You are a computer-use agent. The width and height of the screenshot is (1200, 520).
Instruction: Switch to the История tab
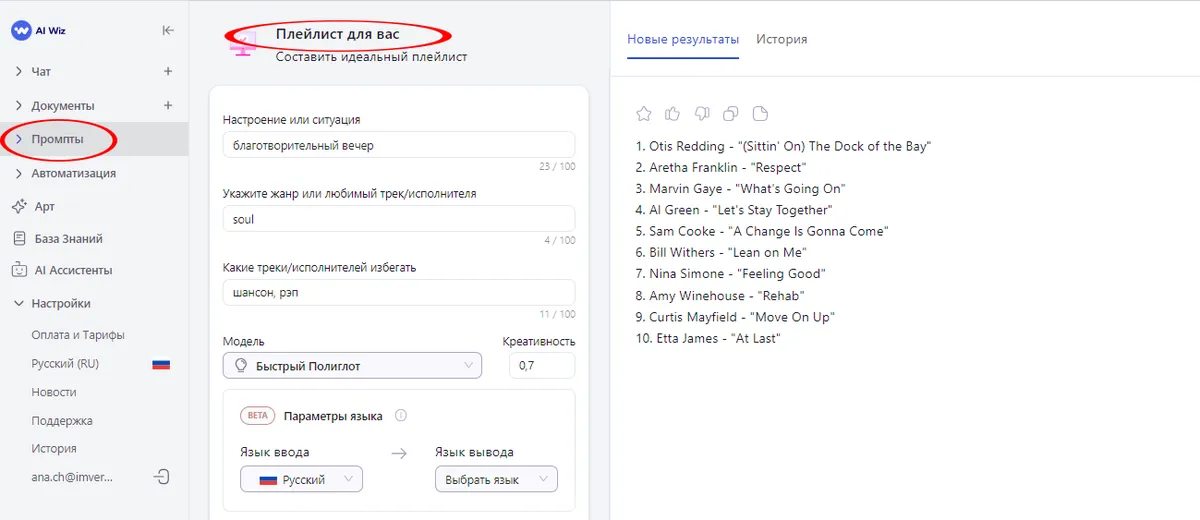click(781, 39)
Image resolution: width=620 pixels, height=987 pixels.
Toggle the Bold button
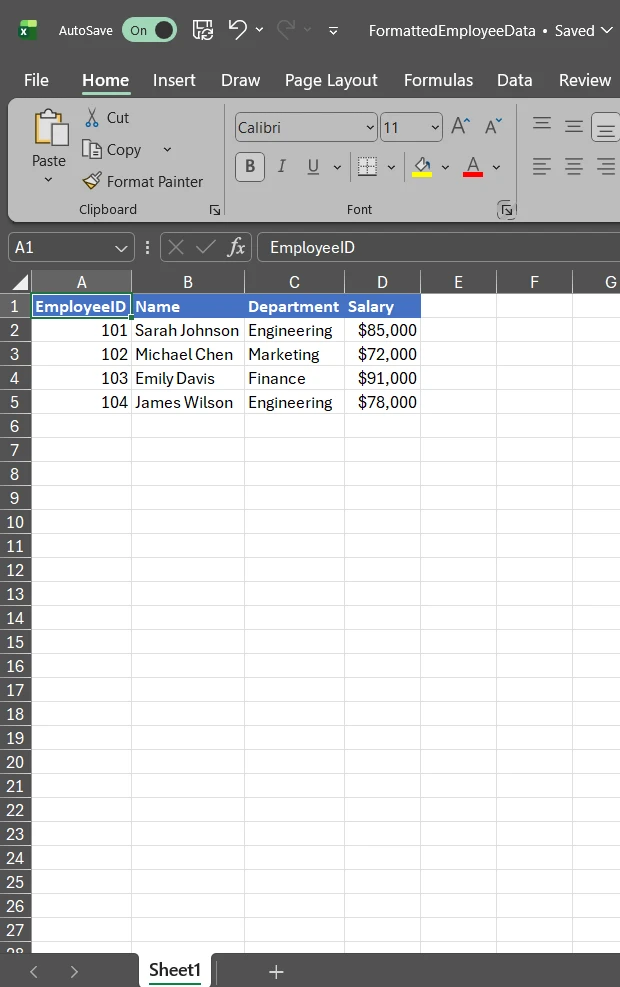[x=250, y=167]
...
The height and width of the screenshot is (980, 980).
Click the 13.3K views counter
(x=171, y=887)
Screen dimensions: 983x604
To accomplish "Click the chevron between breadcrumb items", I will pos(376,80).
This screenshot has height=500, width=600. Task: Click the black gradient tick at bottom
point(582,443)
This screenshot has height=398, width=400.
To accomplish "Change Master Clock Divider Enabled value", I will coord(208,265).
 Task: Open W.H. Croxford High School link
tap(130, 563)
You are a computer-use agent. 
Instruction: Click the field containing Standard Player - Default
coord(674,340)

■ Task ■
Identify every line above that contains the string "will", and copy each such line in full. Matching is case-sensitive.

■ Solution for this problem ■
To accomplish "Click the chevron between breadcrumb items", I will pos(376,80).
To accomplish "Change Master Clock Divider Enabled value", I will coord(208,265).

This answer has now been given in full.